You have just created a new Latvian product or service, or have finally made the decision to establish an Internet presence for your Latvian organization, business, hobby or even the family blog. How do you select the domain name?
Lets say that Pēteŗa Pīrāgi, located in Kuldīga, wants to promote its locally popular bakery not only to the rest of Latvia, but to rest of the world. The owner should first sit down (best without a computer) and make a list of words and phrases that people are likely to enter into a search engine such as Google or input as a Web address. For example piragi, pīrāgi (with all the diacritics), Latvian food, beķereja, Latvian bakery, Baltic bacon buns, Baltic food delicacies or visiting Kuldīga. The longer the list the better.

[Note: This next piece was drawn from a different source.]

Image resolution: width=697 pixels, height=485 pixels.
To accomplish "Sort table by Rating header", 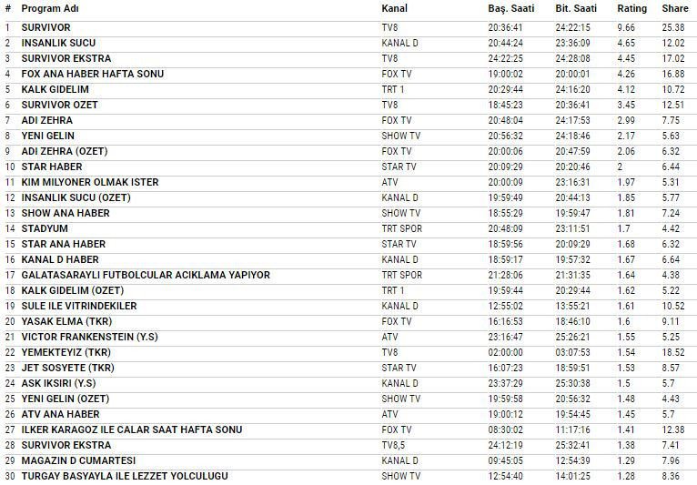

The owner will have two audiences to target: one within Latvia and the Baltic States and the other in the rest of the world. For this reason they may need to go to at least two different registrars: one that handles the .lv domain and the other the popular .com space. The recently introduced European Union .eu top level domain may also be a consideration especially if the owner is expecting an influx of German, Dutch or British tourists to the bakery.
Latvia’s top level domain .lv is managed by the Network Solutions Department of the Institute of Mathematics & Computer Science at the University of Latvia. The department’s Web site is available in either Latvian or English. Visitors can quickly check whether a domain name is available at www.nic.lv. From the list start with the more generic or popular words. You never know your luck, because a previous holder of that name could have recently released it back to the pool of available names. During the 1990s the rules for registering a domain name were fairly lax. At one stage riga.lv was redirecting to a Russian language Web site that had little to do with promoting Rīga. Cybersquatters would often purchase a whole bunch of names with the intent of selling them to unsuspecting firms for many times the original price. Nearly 40,000 .lv domain names have been registered (compared to more than 50 million .com registrations) and the rules today ensure that geographical names and well known company names or trademarks are protected from these warehousing practices. Naming conventions are generally more relaxed and a business or organisation can register at the top domain without the .com.lv or .org.lv extension, for example, mybusiness.lv and myorganisation.lv. Domain names designated with the .id.lv extension are available free of charge for individuals. Surprisingly, a lot of the more popular surnames are still available (only 500 have been registered), so grab one while you can.
Going back to our example, the owner of Pēteŗa Pīrāgi is overjoyed to discover that the No. 1 choice of pirags.lv was available. Out comes the credit card and, after completing all of the necessary details and authorising the USD 35 or EUR 30 charge, the domain name can now be exclusively used by the bakery for 12 months, after which a renewal notice for the same amount will be sent for the following year. In 2004 NIC.lv also introduced the ability to include Latvian letters or diacritics. These domain names are considerably cheaper at LVL 10. The main problem is that for nearly all versions of Microsoft’s Internet Explorer a special plugin is required to recognise the special letters. Otherwise the user is taken to the standard “Server Not Found” error page. To implement this great idea, the owner of the bakery should have both pirags.lv and pīrāgs.lv for exclusive use and at no additional charge, at least until the technology has caught up and the Domain Name System has become Unicode compliant. NIC.lv provides tūdaliņ.lv as an example to test your Web browser.
For the dot com space Pēteŗa Pīrāgi will need to go to one of the many thousands of registrars located outside of Latvia. Some of the more popular are Register.com, NetworkSolutions and DomainDiscover, where prices start from a low USD 9 for a domain name—nearly 400 percent cheaper than the Latvian equivalent. At these prices Pēteŗa Pīrāgi can register several names, for example, pirags.com, latvianbakery.com and balticbaconbuns.com and have them all automatically redirect to the English language pages of pirags.lv.
The European Commission’s nonprofit organisation EURid has accredited three .eu registrars in Latvia, but only EUREG seems to work and inexplicably defaults to the Russian language. Prices for .eu domain names are quoted at about LVL 15. To date there have been about 3,000 registrations from Latvia. It is not clear whether these figures also includes the reserved names. The owner of Pēteŗa Pīrāgi decides they will watch this space and make an assessment later.
Selecting a domain name is only the initial phase of successfullty establishing an online presence and something that every business should consider sooner than later.